## Start

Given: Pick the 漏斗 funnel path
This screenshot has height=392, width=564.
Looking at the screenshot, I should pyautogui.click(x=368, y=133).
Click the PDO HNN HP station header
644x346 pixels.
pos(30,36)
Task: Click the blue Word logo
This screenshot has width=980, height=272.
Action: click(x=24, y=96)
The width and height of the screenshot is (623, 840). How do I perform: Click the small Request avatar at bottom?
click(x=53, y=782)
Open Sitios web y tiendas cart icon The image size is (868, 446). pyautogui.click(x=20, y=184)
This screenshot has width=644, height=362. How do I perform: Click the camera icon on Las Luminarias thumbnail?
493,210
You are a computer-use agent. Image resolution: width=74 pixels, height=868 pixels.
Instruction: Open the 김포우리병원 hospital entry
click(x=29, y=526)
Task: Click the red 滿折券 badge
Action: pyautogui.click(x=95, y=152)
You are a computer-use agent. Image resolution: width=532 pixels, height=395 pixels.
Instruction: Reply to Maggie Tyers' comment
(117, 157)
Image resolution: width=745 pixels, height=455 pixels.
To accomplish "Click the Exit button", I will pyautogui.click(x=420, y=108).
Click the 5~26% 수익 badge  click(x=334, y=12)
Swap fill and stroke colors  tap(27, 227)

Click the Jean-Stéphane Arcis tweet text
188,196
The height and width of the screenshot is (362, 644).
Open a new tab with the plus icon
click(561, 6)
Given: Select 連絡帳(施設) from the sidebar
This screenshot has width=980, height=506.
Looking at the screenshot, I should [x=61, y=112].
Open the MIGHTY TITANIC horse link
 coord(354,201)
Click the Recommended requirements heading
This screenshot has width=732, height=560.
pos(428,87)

## End

(Description of the task) Quote every one of the lines above, character for character.

(Solution for this task)
Given: Pick the 漏斗 funnel path
This screenshot has height=392, width=564.
Looking at the screenshot, I should pyautogui.click(x=368, y=133).
Click the PDO HNN HP station header
644x346 pixels.
pos(30,36)
Task: Click the blue Word logo
This screenshot has width=980, height=272.
Action: click(x=24, y=96)
The width and height of the screenshot is (623, 840). How do I perform: Click the small Request avatar at bottom?
click(x=53, y=782)
Open Sitios web y tiendas cart icon The image size is (868, 446). pyautogui.click(x=20, y=184)
This screenshot has width=644, height=362. How do I perform: Click the camera icon on Las Luminarias thumbnail?
493,210
You are a computer-use agent. Image resolution: width=74 pixels, height=868 pixels.
Instruction: Open the 김포우리병원 hospital entry
click(x=29, y=526)
Task: Click the red 滿折券 badge
Action: pyautogui.click(x=95, y=152)
You are a computer-use agent. Image resolution: width=532 pixels, height=395 pixels.
Instruction: Reply to Maggie Tyers' comment
(117, 157)
Image resolution: width=745 pixels, height=455 pixels.
To accomplish "Click the Exit button", I will pyautogui.click(x=420, y=108).
Click the 5~26% 수익 badge  click(x=334, y=12)
Swap fill and stroke colors  tap(27, 227)

Click the Jean-Stéphane Arcis tweet text
188,196
The height and width of the screenshot is (362, 644).
Open a new tab with the plus icon
click(561, 6)
Given: Select 連絡帳(施設) from the sidebar
This screenshot has width=980, height=506.
Looking at the screenshot, I should [x=61, y=112].
Open the MIGHTY TITANIC horse link
 coord(354,201)
Click the Recommended requirements heading
This screenshot has width=732, height=560.
pos(428,87)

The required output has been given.